Вот и я сейчас работаю. Не горю адреналиновым огнём, сломя голову устремляясь впереди атакующих плутонгов, а смотрю, как это делают мои бойцы. Чтобы после, когда бой закончится, найти день или два для полноценной учебной работы. Вот тогда и разобрать ошибки, вплоть до обозначения имён каждого солдата.
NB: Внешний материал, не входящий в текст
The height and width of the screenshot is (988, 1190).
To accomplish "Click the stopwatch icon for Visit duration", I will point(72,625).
Например, Игнат Крапивин, сержант Третьего плутонга Первой роты… Он и сам теряется в бою, и плутонг его нестройно шагает, отчего и стреляет не залпами. От одиночной стрельбы из фузей толку не так чтобы и много. Потому эффективность плутонга Крапивина самая низкая. Вот и определил то, над чем обязательно нужно поработать в будущем.

И вот с такими мыслями я наблюдал за тем, как после выстрелов из двух пушек, разрывов гранат, мои бойцы занимали позиции татар. Как только не скользят? Ведь крови на мосту и возле него было много, как и тел погибших. Картечь, гранатные осколки, после еще и выстрелы штуцерников… Нет почти сто больше крымских пехотинцев. Исчез вид животных, так и не успев размножиться.
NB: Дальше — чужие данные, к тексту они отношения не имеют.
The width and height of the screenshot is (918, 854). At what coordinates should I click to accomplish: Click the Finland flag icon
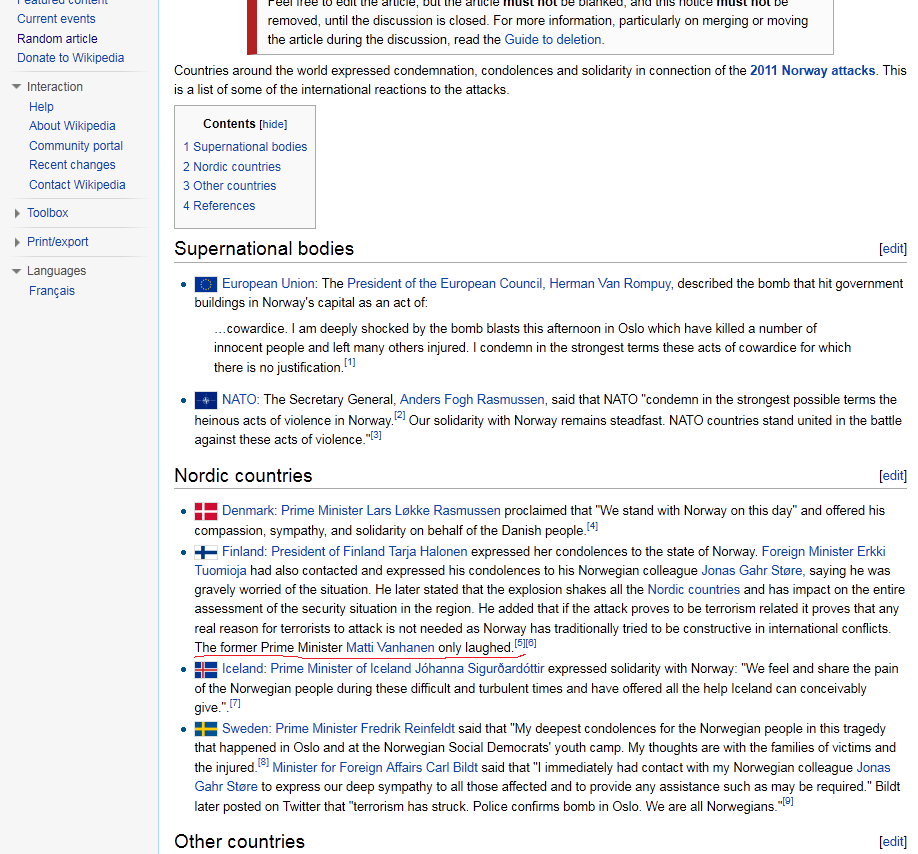tap(206, 552)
Конный отряд, стоявший за татарской пехотой и потому меньше пострадавший, было дело попробовал контратаковать, но что-то не слишком активно шли кони на блестящие в лучах восходящего солнца русские штыки.

— Бах! Бах! — сразу пять штуцеров с крыш ближайших домов ударили в сторону татарской кавалерии.

Ну а дальше — выстрелы из пистолетов, и линия из гвардейцев в три ряда завершила разгром татарского отряда.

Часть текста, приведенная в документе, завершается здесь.